In the dark, humans are deprived of the sense on which they rely most: seeing. Other senses sharpen, especially hearing. Your point-of-view character suddenly hears a lot more noises. These sounds add to the scary effect. In the next lesson, we’ll explore how to make the most of sounds.


If the darkness is absolute, the point-of-view character relies on her sense of touch as she gropes her way around. Describe how the walls, the furniture, the trees feel to her fingers, and how the ground feels underfoot. Smells also become more noticeable in the dark, and you can give the reader an intense experience by mentioning a smell or two.


Darkness often brings low temperatures. Chills can increase the scare factor, so mention the cool breeze brushing your heroine’s arms, the cellar’s icy stone walls, the cold water dripping from the ceiling of the cave, the chill creeping through the thin soles of her shoes.

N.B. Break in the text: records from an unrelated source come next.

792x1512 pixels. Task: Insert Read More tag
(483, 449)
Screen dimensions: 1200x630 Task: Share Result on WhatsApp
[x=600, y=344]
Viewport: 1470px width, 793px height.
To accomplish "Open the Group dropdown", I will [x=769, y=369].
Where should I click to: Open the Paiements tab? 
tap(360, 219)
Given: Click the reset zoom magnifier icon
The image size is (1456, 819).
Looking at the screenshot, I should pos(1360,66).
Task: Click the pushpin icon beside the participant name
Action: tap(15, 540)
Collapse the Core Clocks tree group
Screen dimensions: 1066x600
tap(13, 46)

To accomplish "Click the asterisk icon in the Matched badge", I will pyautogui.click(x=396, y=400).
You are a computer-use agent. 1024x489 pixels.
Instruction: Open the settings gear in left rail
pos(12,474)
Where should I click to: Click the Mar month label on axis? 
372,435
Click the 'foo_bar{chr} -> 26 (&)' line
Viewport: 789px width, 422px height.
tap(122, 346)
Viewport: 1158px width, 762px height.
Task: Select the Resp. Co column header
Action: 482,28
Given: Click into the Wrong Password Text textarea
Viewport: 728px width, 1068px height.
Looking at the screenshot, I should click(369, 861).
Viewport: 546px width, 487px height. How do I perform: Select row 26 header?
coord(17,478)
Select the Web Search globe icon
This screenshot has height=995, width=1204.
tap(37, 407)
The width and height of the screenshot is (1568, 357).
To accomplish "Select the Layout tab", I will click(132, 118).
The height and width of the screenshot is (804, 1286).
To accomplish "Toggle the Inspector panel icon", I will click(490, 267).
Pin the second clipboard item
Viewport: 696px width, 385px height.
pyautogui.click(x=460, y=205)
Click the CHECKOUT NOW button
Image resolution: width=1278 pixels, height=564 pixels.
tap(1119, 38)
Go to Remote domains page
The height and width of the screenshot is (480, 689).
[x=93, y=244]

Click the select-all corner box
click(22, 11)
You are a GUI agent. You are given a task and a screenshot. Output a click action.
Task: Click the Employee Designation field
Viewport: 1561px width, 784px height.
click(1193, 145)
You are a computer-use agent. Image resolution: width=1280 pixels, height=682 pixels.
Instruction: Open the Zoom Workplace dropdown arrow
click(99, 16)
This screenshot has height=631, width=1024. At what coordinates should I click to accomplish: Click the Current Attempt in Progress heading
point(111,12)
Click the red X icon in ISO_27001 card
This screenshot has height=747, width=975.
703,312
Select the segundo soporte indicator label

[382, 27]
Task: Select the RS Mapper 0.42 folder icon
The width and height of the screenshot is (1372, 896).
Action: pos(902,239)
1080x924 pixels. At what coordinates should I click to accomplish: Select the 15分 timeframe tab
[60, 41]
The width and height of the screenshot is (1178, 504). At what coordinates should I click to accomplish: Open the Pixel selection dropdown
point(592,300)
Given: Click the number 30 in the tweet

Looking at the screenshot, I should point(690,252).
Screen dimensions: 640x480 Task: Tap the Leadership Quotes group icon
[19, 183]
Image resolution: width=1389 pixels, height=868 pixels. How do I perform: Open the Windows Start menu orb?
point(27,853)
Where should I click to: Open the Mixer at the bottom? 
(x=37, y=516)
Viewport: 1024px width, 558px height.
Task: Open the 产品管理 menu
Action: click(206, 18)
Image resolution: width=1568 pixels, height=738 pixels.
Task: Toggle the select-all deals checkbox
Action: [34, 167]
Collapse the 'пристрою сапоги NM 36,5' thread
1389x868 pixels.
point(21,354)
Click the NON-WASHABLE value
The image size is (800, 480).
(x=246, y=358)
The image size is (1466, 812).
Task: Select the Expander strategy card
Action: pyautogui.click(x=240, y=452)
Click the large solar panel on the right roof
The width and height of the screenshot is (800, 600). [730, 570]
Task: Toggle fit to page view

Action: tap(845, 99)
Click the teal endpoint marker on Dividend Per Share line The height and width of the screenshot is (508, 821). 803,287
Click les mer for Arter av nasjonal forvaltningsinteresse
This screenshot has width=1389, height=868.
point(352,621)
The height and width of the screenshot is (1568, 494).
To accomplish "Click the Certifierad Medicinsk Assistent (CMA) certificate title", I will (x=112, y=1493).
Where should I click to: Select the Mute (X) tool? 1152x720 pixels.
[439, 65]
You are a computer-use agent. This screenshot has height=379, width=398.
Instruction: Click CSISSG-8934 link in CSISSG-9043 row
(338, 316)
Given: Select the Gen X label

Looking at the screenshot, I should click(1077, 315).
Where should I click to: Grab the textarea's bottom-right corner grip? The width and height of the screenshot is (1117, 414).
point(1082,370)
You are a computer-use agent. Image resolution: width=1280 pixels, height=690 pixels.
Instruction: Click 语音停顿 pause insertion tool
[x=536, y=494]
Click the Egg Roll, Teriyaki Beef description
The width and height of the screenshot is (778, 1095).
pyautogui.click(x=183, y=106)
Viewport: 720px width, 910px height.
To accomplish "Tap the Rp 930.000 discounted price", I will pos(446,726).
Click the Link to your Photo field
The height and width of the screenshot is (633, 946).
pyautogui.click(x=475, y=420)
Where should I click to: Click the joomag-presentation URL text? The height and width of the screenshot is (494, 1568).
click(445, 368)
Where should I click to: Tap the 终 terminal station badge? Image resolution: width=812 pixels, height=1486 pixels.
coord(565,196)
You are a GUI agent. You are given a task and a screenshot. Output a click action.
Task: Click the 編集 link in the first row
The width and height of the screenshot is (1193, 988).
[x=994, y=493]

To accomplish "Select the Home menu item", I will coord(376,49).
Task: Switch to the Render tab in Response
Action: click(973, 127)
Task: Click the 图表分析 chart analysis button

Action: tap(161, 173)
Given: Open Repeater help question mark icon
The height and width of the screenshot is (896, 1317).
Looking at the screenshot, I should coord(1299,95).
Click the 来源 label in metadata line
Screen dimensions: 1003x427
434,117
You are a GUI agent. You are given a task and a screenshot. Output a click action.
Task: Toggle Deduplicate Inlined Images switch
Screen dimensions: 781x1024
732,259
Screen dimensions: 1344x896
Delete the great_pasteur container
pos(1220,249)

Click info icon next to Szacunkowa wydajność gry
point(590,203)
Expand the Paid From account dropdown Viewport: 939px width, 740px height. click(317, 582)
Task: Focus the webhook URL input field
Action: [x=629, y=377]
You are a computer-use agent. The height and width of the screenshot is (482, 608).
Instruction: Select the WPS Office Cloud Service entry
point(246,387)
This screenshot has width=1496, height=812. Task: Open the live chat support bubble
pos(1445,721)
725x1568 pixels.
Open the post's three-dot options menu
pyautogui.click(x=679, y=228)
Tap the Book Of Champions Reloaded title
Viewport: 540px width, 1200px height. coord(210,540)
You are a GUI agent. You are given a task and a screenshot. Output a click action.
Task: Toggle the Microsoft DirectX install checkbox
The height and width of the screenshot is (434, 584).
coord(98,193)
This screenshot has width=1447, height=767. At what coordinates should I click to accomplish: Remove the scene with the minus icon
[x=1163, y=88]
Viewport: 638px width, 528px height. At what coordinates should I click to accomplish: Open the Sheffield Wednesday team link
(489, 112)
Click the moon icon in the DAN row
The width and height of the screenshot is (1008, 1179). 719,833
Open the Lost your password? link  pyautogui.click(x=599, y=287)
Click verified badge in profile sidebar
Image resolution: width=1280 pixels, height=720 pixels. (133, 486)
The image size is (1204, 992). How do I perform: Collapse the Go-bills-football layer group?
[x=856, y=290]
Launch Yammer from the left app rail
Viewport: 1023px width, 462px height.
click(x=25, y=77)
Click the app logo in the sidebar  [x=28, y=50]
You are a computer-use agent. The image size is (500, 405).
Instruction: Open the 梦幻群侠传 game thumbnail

This technique suits almost any story, whether you want to send mild shivers across the skin of the paranormal romance reader,  chill the thriller reader’s bones, or make the horror fan’s heart thump.




Does your work-in-progress contain a frightening scene? Could you make it scarier by darkening the setting?  If you want feedback for an idea or have questions, leave a comment and I’ll reply. I’ll be around for a week and I enjoy answering questions.


To learn more about Rayne Hall and where to buy her publications, please visit Meet the Contributors.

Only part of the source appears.